Seul un tel service peut garantir l’égalité de traitement de tous ainsi que la formation et la professionnalisation des personnels.
Prise en charge d’un risque «perte d’autonomie » par la Sécurité sociale garante de l’égalité de traitement.Revalorisation de l’APA
Refus de la contribution de solidarité pour l’autonomie (jour férié travaillé) qui est de toute façon insuffisante et injuste
Retour à l’égalité de traitement prévue par les textes instituant l’APA et la CNSA : l’Etat et le département contribuent chacun à hauteur de 50%, la CNSA veillant à l’égalité dans les départements.
Services à domicile :
Améliorer l’information des personnes
L’augmentation des tarifs horaires pratiqués par les services prestataires (respect de la qualification, coût de la formation des personnels) ainsi que l’ouverture au secteur marchand accrue par le « Plan Borloo » et l’absence d’augmentation des plans d’aide incitent les P.A. à s’adresser pour bénéficier d’un maximum d’heures d’accompagnement aux services les moins onéreux (mandataires ou gré à gré). Devenant « employeurs » les PA sont alors soumises au Code du travail et à ses obligations.
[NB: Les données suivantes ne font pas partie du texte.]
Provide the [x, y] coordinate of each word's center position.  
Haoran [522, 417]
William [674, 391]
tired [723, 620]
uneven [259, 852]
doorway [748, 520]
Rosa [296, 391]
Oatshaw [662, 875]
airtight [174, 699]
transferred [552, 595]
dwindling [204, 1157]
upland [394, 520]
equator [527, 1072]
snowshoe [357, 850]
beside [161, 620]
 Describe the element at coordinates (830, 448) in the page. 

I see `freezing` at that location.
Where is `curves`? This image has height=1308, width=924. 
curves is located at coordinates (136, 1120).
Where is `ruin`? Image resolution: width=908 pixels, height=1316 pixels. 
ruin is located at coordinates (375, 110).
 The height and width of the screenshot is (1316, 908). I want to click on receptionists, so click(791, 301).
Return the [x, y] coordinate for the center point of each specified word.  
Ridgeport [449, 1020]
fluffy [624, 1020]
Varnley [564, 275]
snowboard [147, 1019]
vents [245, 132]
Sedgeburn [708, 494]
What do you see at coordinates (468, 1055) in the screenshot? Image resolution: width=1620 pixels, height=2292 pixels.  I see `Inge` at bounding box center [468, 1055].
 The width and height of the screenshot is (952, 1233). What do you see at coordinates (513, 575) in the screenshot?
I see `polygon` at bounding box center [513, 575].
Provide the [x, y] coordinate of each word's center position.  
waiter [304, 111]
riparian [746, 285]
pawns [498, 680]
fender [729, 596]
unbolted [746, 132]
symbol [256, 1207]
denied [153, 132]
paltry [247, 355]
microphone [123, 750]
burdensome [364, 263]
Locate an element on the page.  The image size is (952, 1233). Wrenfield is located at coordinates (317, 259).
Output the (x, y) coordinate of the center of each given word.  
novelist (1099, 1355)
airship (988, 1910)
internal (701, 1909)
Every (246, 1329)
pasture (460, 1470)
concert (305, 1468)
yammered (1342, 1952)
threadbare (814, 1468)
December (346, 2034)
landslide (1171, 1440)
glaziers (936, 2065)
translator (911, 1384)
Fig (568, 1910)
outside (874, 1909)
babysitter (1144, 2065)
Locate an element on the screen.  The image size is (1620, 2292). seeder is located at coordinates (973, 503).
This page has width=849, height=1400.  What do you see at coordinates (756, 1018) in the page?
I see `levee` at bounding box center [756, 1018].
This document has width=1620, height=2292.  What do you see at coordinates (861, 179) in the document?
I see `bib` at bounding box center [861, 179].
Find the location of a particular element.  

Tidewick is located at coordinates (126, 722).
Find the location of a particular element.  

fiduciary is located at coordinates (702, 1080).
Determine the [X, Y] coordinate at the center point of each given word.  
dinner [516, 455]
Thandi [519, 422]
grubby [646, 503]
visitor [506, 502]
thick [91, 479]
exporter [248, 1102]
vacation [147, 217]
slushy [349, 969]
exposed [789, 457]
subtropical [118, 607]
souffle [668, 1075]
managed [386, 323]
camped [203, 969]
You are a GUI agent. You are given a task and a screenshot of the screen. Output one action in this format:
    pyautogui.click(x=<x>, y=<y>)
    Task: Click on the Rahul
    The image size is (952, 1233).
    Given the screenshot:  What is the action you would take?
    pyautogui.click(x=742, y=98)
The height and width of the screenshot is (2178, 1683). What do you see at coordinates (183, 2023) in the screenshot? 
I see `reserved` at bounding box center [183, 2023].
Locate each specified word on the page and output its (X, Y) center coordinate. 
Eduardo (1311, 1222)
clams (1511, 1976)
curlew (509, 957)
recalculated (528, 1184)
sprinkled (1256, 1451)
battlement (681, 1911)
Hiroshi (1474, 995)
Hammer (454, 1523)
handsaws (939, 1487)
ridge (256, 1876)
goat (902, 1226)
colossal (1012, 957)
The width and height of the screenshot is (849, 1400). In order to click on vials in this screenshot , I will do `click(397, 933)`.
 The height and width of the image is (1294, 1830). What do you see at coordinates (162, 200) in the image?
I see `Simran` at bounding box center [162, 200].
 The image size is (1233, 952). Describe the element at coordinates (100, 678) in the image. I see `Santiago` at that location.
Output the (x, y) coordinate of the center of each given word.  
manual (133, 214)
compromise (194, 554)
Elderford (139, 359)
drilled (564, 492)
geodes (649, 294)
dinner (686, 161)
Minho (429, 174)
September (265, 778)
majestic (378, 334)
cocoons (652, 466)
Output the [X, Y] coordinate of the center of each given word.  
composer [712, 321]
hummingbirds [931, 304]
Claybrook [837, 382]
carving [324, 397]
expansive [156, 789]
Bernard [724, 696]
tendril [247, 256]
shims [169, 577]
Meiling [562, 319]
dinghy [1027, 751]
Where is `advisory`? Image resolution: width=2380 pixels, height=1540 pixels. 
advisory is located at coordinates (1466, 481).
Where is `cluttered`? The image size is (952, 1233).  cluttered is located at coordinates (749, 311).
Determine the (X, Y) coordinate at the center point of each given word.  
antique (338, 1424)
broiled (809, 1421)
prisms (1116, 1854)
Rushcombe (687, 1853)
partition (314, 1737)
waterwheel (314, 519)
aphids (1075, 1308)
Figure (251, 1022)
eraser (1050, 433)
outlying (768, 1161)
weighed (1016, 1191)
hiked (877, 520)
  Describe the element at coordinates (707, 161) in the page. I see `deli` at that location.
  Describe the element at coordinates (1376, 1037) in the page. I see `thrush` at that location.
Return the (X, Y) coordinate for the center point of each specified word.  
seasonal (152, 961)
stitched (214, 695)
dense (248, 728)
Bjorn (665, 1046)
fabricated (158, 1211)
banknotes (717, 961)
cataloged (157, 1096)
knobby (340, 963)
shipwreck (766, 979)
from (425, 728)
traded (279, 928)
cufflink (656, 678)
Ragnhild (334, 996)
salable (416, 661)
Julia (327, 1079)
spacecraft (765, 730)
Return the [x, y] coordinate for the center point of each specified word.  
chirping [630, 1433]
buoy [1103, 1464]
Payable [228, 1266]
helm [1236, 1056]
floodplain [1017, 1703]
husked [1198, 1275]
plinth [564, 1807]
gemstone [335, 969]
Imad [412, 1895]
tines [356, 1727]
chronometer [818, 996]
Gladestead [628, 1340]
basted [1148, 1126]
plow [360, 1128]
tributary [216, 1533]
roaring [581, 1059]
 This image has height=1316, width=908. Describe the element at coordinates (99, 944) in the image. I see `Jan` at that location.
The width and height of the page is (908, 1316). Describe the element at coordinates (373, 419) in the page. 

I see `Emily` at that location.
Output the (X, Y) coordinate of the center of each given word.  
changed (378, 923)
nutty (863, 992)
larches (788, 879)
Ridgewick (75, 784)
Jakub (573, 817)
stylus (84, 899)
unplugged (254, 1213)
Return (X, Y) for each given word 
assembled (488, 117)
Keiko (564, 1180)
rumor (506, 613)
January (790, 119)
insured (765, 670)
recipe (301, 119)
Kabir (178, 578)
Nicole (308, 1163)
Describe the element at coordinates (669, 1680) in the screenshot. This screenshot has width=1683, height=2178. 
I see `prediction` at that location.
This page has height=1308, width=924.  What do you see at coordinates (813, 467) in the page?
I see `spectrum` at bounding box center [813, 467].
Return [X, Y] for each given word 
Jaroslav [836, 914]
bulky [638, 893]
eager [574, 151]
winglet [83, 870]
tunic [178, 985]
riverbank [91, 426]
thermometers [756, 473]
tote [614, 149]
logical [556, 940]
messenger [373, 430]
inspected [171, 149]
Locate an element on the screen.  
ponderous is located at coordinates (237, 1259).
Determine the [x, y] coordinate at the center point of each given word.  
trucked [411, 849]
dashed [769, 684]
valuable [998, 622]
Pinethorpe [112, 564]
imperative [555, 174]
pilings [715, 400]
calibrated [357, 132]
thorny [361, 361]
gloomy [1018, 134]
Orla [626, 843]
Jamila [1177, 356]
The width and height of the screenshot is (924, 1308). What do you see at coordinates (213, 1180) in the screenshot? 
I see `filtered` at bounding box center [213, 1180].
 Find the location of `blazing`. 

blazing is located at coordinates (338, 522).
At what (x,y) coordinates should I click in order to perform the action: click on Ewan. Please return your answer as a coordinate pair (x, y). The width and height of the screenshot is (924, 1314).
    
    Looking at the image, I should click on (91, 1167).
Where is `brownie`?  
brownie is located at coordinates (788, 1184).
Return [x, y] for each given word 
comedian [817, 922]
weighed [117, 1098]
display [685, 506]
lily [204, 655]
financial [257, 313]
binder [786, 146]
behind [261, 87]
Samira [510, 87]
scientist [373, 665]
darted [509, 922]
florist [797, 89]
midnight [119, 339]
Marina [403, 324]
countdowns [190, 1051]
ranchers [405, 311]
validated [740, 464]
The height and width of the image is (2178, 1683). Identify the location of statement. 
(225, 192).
Des risques graves existent pouvant aller jusqu’à la poursuite en justice.
Crédit d’impôt pour l’emploi de salariés à domicile.
Nous demandons que la loi de février 2007 exprime clairement que ce crédit au taux de 50% est étendu aux retraités et PA non imposables.
Coût de l’hébergement en établissement
Le ministre vient de reconnaître que le reste à charge pour le résident est supérieur au montant d’une pension moyenne.
Nous demandons des mesures pour limiter cette dépense :
En réorganisant les sections tarifaires des établissements : les frais d’investissements et les dépenses pour certains personnels (administration, animation, personnel de service non qualifié) ne doivent pas relever exclusivement du tarif hébergement donc du résident.
Nous revendiquons l’harmonisation de la réduction d’impôt (loi de finances 2007) avec celle dont bénéficie l’emploi de salariés à domicile (taux porté de 25 à 50% - plafond de dépenses porté de 10 000 à 12 000€) et un crédit d’impôt aux taux de 50% pour les résidents non imposables.
En tout état de cause le conseil de vie sociale de chaque établissement doit être informé dans le détail du calcul du prix de journée.